Me: Was there any part of your real self injected into the other human characters?
SC: That’s a very good question – a thought-provoking one, too, because I suspect I do put part of my self into the characters, but I do it without realizing it. It’s only usually when I re-read a book or story years later that I realize that aspects of my character have become part of the fictional character in my story. I guess you would find some of my character traits in certain characters in Vampyrrhic and in the ‘Blood-Feeders’ novella. Perhaps I’m trying, at times, to expunge what I might think of as negative qualities in myself in the crucible of fictional horror.

Me: What was the most surprising thing about the arc of the story that emerged as you were writing it?
SC: I do like to write a good, blazingly powerful action scene in horror, but what I found myself doing in Blood-Feeders was weaving a note of eeriness around the novella’s arc that imbues the entire story with a distinct atmosphere of uncanny energy. And the ‘Blood-Feeder’s’ arc, for me, appears to extend beyond the last page, perhaps it’s hinting to me that I should continue the story of the monstrous Helsvir.

Me: Once it was finally written, what was the process for having it published?
SC: Fortunately, I’d already been invited to write the novella so it was a case of writing it, then sending it to the editor, then for it go through the editorial process, and for the cover art to be created by the very talented Ben Baldwin. After that, Crystal Lake Entertainment put the Creatures of the Night into production and produced the beautiful volume that’s on sale now.

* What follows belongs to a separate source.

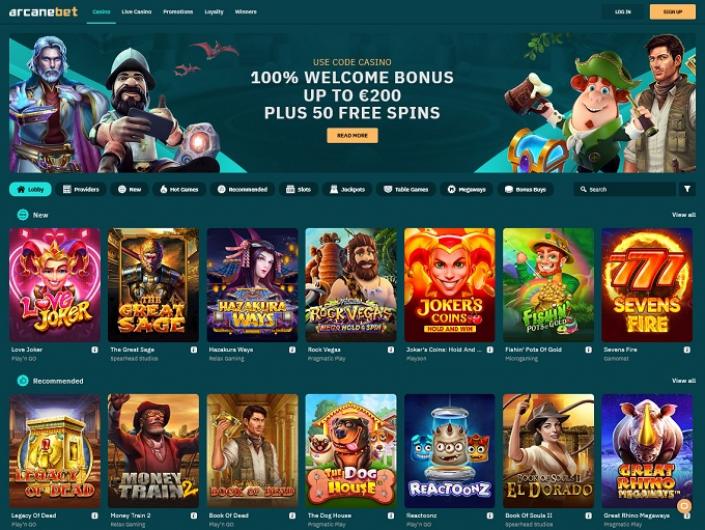Select the Lobby category filter
This screenshot has width=705, height=530.
coord(31,189)
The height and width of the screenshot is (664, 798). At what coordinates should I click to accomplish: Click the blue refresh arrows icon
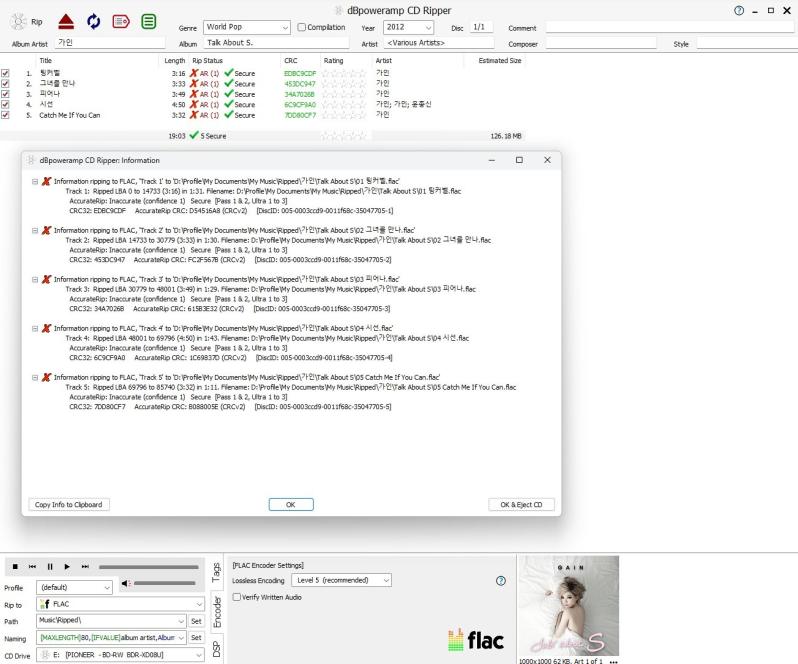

Me: How do you do to keep your creative energy flowing?
SC: Even after all these years, I get a tremendous buzz out of writing stories. When my writing is going well it’s exhilarating and fulfilling, and I couldn’t stop writing even if I wanted to – not that I’d ever want to stop writing.

Me: Lastly, what else are you working on that you'd like to share with our readers? Thank you again for your time!
SC: Thank you for asking me to take part in the interview. I’ve enjoyed it and it’s always good to think about what I do and how I do it. What’s next? Recently, I’ve continued my Blood Crazy series of novels, which have been issued by Darkness Visible Publishing. Blood Crazy has been one of my most popular novels. It deals with the aftermath of an apocalyptic event where everyone over the age of nineteen becomes murderously insane, and children and teenagers are forced to fight for survival. My next novel will be Protos. This is the novelization of a movie I scripted in collaboration with Brian Avenet-Bradley, and which premiered at the Cannes Film Festival this year. Protos is Sci-Fi/Horror and, like ‘Return of the Blood-Feeders’, features plenty of action horror and mysterious and utterly dangerous events. Thank you for reading this, and I hope you’ve enjoyed hearing about the subject I love – horror!